Document excerpt:

Sunday, June 23, 2019

O Sacred Banquet!


When I was growing up (admittedly a long time ago), Sunday was a special day.  In my family, we all went to Mass, of course. But we did that separately, at different times throughout the morning. What we all did together as a family came after that, in the early afternoon - Sunday dinner, which was intended to be special in every way. Now that I am old and sadly distant from all that, I look back fairly fondly on those Sunday family dinners, for what they represented - or at least what I nostalgically want them to represent.

Corpus Christi celebrates a very different sort of Sunday meal, every bit as important, indeed so much more so, since it takes us beyond the narrow, exclusive bonds of family, creating a new and more completely inclusive community where we all eat and are satisfied.
But, of course, we are not all satisfied, certainly not all of us all the time, which is one reason we need to come back, again and again, week after week. After all, even those miraculously fed on that faraway Gospel lake shore were only satisfied for at best a little while, before they got hungry again. Saint Paul’s account of what Jesus did at that Last Supper, the oldest written recollection of that most famous meal in all of human history, says nothing about being satisfied. Rather it looks back to the past , commanding us to eat and drink in ritual remembrance of Jesus’ death, and looks ahead to the future, proclaiming Jesus’ death until he comes again, which is, of course, what we do every time we come to Mass and celebrate the Eucharist.

Established in 1264, this feast of Corpus Christi highlights the Church’s devotion to Christ’s presence in the Eucharist. According to tradition, two 13th-century contemporaries, the Dominican Friar St. Thomas Aquinas and the Franciscan Friar St. Bonaventure, began composing texts for the feast. But, when Bonaventure visited Thomas and read the antiphon Thomas had composed for today’s Evening Prayer, he threw his own manuscript into the fire.

Collected material:
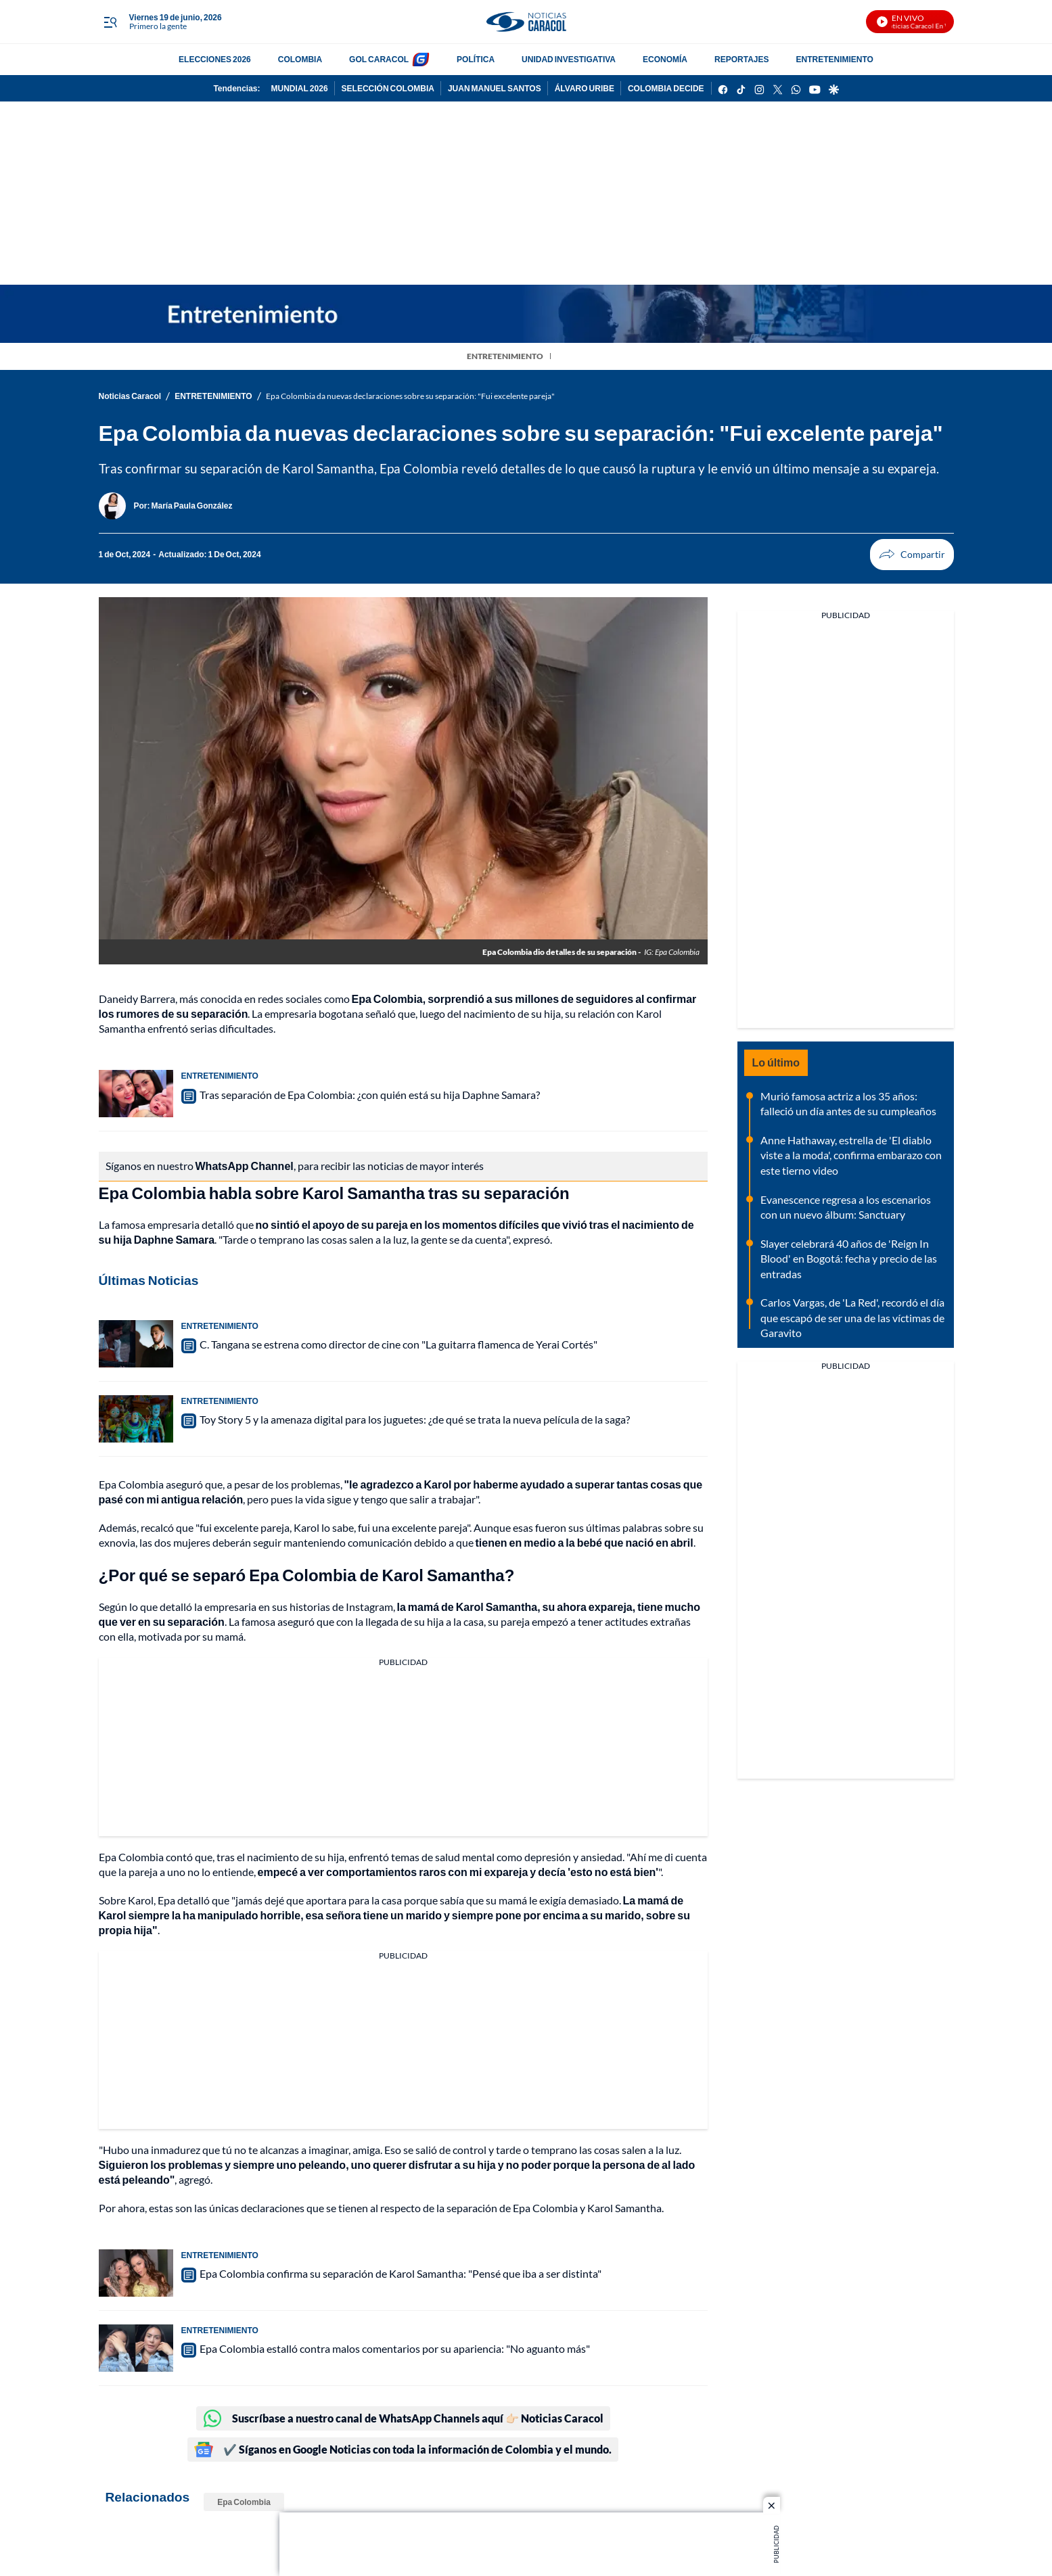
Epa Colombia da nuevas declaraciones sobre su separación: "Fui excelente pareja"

What you will do:
[1] Answer these questions using the Corpus Christi reflection:
(a) In what year was the feast of Corpus Christi established?
(b) What did the family do together on Sunday, and at what time of day?
(c) What did Bonaventure do with his own manuscript after reading the antiphon Thomas had composed?
[2] Quote everything in the Corpus Christi reflection from "When I was growing" down to "and are satisfied.".
[3] List every person the Corpus Christi reflection mentions by name.

The results:
[1]
(a) 1264.
(b) They had Sunday dinner together in the early afternoon.
(c) He threw it into the fire.

[2]
When I was growing up (admittedly a long time ago), Sunday was a special day.  In my family, we all went to Mass, of course. But we did that separately, at different times throughout the morning. What we all did together as a family came after that, in the early afternoon - Sunday dinner, which was intended to be special in every way. Now that I am old and sadly distant from all that, I look back fairly fondly on those Sunday family dinners, for what they represented - or at least what I nostalgically want them to represent.

Corpus Christi celebrates a very different sort of Sunday meal, every bit as important, indeed so much more so, since it takes us beyond the narrow, exclusive bonds of family, creating a new and more completely inclusive community where we all eat and are satisfied.

[3]
- Jesus (also called Christ)
- Saint Paul
- St. Thomas Aquinas
- St. Bonaventure